For me, a conference is not so much one obstacle as a series of hurdles. The travel; the crowd of strangers with surprise acquaintances to recognize; the unfamiliar setting (where can I put my things? what’s the wifi password? where’s the coffee?); the junk food; the swag bag. Once I navigate these hurdles, I’m generally able to learn at least something and meet at least someone and feel that it was nominally worth the trouble.
A high hurdle for me is the wide matrix of speeches, demos, and workshops from which to choose and for which to compete for seats. The conference organizers cleared this hurdle for me by offering a single track of speakers and demos—unexpected freedom from the mental energy of choosing from a multi-track schedule.
As a middle-aged woman at a technical conference, I face the additional hurdle of feeling simultaneously invisible and conspicuous as one male speaker after another addresses the mostly male, mostly young crowd in their own vernacular with their own in-jokes. Again, this conference was refreshingly different. The talks were delivered by a diverse group of highly experienced women and men who inclusively and generously shared deep insights on topics directly relating to the work we do every day.
At the Lead Developer Conference, I saw an example of how changing the experience—removing the obstacles—can lead to a higher level of success and satisfaction.
What We Learned
Many of us got into development because we enjoy writing code: solving puzzles, creating order from chaos, and making things work. As we grow in skill and experience, we take on leadership responsibilities: leading development teams, mentoring and managing developers, and solving complex organizational problems. Many of the talks touched on the hard transition from the hands-on immediacy of a developer to the less tangible work of the Lead. Eryn O’Neil clarified our role by discussing what it means to “own the technical vision” and facilitate the work of, advocate for, and motivate our teams.
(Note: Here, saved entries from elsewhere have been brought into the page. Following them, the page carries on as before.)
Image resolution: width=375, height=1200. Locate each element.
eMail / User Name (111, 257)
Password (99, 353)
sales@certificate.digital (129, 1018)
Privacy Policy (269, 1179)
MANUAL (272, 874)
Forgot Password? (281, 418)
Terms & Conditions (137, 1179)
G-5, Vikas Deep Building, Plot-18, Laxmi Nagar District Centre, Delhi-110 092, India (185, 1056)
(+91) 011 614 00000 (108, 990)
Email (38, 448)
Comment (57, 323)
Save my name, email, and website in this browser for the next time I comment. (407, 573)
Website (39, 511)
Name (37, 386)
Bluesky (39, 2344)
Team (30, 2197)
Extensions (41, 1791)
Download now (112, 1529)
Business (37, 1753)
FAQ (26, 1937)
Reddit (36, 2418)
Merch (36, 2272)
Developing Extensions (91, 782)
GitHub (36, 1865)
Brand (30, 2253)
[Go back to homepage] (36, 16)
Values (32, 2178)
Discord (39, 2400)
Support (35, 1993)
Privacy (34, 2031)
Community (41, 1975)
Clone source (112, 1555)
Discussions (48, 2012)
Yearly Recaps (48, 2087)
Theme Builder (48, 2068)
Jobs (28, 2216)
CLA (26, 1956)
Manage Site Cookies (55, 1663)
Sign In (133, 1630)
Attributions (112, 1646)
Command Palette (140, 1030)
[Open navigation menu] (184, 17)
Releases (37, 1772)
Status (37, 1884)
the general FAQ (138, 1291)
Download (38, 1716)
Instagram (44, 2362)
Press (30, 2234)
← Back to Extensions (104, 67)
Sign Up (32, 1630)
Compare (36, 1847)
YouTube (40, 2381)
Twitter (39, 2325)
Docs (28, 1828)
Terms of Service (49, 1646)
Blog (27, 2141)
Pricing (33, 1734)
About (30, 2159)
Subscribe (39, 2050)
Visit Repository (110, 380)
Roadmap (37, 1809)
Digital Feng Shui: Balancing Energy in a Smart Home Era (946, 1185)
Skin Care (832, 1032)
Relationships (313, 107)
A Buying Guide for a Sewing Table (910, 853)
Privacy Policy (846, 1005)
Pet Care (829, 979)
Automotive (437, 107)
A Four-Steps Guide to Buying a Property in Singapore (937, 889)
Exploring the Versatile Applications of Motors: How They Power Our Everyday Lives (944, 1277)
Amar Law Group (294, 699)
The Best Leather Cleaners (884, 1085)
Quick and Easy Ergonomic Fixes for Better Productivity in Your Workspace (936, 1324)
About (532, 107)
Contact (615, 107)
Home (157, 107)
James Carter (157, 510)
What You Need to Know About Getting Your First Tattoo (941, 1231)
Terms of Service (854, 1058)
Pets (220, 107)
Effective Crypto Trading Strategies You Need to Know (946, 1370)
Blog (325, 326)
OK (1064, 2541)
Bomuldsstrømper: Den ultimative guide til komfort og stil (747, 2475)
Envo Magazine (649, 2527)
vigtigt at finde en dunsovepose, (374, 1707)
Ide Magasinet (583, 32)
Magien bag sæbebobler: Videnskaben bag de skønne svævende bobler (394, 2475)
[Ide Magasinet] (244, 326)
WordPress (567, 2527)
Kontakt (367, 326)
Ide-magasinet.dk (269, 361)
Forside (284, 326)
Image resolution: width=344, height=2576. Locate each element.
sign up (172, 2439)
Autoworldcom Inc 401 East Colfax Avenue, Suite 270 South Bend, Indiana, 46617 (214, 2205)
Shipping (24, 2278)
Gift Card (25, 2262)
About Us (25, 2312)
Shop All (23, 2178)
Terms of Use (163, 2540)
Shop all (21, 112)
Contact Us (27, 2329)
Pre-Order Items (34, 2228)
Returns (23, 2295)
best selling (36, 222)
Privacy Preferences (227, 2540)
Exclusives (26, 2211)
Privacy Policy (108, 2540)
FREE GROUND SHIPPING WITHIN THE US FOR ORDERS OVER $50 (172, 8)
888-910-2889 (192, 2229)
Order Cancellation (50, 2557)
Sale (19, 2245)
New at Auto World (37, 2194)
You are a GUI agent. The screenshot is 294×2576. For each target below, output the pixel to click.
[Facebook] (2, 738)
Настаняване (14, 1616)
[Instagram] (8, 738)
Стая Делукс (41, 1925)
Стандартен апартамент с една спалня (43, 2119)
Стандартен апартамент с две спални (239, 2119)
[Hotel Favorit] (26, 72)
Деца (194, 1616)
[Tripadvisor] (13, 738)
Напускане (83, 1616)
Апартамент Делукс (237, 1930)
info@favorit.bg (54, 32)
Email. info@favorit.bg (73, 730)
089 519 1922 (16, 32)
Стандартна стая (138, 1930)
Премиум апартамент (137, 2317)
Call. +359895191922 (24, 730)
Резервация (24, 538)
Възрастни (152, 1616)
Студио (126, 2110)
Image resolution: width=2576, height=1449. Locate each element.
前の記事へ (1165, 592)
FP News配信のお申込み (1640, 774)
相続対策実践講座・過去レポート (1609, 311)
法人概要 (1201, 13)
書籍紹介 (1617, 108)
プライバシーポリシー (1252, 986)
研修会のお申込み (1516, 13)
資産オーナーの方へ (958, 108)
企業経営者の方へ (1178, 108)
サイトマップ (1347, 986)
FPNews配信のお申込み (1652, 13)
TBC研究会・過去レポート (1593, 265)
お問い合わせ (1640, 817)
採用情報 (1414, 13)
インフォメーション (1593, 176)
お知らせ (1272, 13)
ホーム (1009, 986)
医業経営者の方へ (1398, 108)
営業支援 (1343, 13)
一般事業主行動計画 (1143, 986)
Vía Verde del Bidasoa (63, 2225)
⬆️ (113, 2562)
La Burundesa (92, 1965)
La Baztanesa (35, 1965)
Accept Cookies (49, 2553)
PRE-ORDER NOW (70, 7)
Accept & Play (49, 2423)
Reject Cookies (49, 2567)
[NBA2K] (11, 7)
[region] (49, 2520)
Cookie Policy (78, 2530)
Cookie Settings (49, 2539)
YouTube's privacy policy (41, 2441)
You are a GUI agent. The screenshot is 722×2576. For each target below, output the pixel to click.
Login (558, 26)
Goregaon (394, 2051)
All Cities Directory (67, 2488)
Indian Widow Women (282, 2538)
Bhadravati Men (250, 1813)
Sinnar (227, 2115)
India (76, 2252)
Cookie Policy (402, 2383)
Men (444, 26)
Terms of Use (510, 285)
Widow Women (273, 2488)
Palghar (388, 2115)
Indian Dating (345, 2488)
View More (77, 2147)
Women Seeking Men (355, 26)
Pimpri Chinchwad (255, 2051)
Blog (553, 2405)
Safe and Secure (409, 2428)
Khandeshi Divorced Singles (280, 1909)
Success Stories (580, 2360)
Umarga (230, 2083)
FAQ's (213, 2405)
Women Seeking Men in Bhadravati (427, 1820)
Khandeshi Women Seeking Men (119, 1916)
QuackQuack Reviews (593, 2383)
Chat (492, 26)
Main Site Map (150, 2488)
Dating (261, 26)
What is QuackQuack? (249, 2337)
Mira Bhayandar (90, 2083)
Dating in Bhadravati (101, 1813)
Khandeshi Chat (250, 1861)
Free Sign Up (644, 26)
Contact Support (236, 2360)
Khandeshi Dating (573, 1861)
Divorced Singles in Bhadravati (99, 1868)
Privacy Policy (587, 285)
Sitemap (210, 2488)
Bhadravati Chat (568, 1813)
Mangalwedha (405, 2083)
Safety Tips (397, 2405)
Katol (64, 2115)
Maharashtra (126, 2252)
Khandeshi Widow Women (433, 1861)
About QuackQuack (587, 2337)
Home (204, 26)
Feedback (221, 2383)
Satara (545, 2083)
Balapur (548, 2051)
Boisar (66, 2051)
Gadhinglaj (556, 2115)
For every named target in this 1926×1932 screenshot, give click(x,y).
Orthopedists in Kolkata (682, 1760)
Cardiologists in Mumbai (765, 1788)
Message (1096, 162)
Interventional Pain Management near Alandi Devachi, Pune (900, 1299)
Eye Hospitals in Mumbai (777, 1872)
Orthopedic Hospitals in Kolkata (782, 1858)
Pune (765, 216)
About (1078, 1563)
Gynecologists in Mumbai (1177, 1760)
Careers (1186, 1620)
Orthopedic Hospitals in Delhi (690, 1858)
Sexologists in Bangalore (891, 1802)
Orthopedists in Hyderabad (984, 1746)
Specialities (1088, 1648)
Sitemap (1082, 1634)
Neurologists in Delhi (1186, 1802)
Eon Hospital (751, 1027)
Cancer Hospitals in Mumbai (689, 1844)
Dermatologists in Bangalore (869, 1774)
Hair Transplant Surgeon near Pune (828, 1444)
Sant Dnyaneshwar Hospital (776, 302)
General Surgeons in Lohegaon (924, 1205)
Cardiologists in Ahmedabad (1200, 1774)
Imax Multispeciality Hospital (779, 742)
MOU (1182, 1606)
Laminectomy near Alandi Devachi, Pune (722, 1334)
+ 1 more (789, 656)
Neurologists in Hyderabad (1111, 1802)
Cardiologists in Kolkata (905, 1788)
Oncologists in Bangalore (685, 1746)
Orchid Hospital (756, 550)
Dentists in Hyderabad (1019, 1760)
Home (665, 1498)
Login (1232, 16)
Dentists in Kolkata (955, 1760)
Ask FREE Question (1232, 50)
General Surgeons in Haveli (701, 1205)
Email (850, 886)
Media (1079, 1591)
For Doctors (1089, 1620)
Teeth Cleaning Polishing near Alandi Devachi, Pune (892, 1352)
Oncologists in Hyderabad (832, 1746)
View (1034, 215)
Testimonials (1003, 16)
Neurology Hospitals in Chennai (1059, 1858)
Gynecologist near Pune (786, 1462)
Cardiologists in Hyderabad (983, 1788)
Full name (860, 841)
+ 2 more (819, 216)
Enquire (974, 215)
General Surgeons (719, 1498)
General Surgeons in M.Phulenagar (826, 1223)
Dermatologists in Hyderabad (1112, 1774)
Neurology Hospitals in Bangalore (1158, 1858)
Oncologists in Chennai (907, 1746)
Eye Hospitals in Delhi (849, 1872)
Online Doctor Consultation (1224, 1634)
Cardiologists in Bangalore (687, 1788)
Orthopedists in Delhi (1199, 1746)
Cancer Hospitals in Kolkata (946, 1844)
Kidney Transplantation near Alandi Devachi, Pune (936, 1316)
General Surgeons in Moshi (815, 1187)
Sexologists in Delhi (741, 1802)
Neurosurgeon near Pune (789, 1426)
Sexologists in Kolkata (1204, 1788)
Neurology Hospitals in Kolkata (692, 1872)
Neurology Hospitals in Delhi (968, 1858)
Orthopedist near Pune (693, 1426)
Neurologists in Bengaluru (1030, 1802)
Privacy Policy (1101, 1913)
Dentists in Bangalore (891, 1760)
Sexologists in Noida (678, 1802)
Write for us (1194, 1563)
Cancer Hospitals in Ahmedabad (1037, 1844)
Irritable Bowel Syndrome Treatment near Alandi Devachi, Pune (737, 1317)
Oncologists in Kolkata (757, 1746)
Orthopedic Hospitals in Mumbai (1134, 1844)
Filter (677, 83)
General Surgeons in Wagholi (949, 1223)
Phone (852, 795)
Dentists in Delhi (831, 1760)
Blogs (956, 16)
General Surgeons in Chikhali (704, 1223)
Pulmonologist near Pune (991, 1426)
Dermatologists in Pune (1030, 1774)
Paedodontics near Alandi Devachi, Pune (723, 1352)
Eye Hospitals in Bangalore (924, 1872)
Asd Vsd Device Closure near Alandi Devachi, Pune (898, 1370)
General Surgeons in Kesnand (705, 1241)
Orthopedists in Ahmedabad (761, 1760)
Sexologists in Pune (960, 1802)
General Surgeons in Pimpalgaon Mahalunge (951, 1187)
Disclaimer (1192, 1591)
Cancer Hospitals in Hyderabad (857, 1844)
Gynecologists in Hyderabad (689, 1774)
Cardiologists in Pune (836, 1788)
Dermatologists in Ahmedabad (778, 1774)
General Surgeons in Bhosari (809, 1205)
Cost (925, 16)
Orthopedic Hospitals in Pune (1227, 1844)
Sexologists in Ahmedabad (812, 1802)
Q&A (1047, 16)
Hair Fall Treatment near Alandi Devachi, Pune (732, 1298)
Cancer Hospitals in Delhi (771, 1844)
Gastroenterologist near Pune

I found myself immediately using this talk as a rubric for prioritizing and evaluating my own work.
Rebecca Murphey spoke to our greatest challenges by sharing what she learned in the first year leading a large organizational change. This spoke to us particularly because Think Company is very often called on to navigate or facilitate change, such as when we help large organizations untangle seemingly intractable technical debt. Much of her advice we already knew to be spot on—and I left with new tips to try. One tip that I took to heart was “know your lines”: always be ready to give spontaneous presentations on the change I’m trying to drive.
Chris was especially interested in team culture, so Camille Fournier’s talk on scaling teams stuck with him. She spoke of intentionally building a culture of trust and curiosity rather than fear and conflict. She spoke of people’s inherent need to feel connected to one another. As any team gets bigger, the lead needs to keep a close eye on the team members’ sense of belonging. As Lead Developers, we also need to keep in mind that developers need to ship. We make development teams bigger to get more work done, but without careful management, adding developers can cause work to slow—leading to dissatisfaction.
Greg was struck by the common threads that connected many of the talks: our roles of removing roadblocks and bottlenecks, streamlining processes, prioritizing, and managing scope—while at the same time, always remembering that we’re leading people, with needs both simple and complex, individual and collective.
TJ found it easy to relate to Rafael Lopez Diez’s story. He spoke about overcoming workaholism and struggling to see the signs of burnout until it was too late. “As someone who has a really difficult time switching their brain out of work mode,” TJ explained, “I try and sometimes fail to prevent that from bleeding into valuable family time.” Diez’s story was powerful, and his guide for identifying workaholic behaviors in others was crystal clear.
All of us, along with seemingly everyone in the audience, felt motivated and empowered by Anjuan Simmons’ talk, “Lending Privilege,” which addressed topics of diversity and inclusion. He explained clearly and gently how each of us may benefit from some privilege while at the same time face the obstacles of not having another. He also offered concrete ways to share privilege with those who need it. For instance, if my privilege influences people to ask my advice and ignore my colleague’s, I can influence them to consult my colleague, or invite him or her to present.
Like UX designers, we Lead Developers shape human experience. We can significantly affect the quality of life of our teams, our clients, and the people who use the experiences our teams build. The Lead Developer conference empowered us to shape those experiences for the better.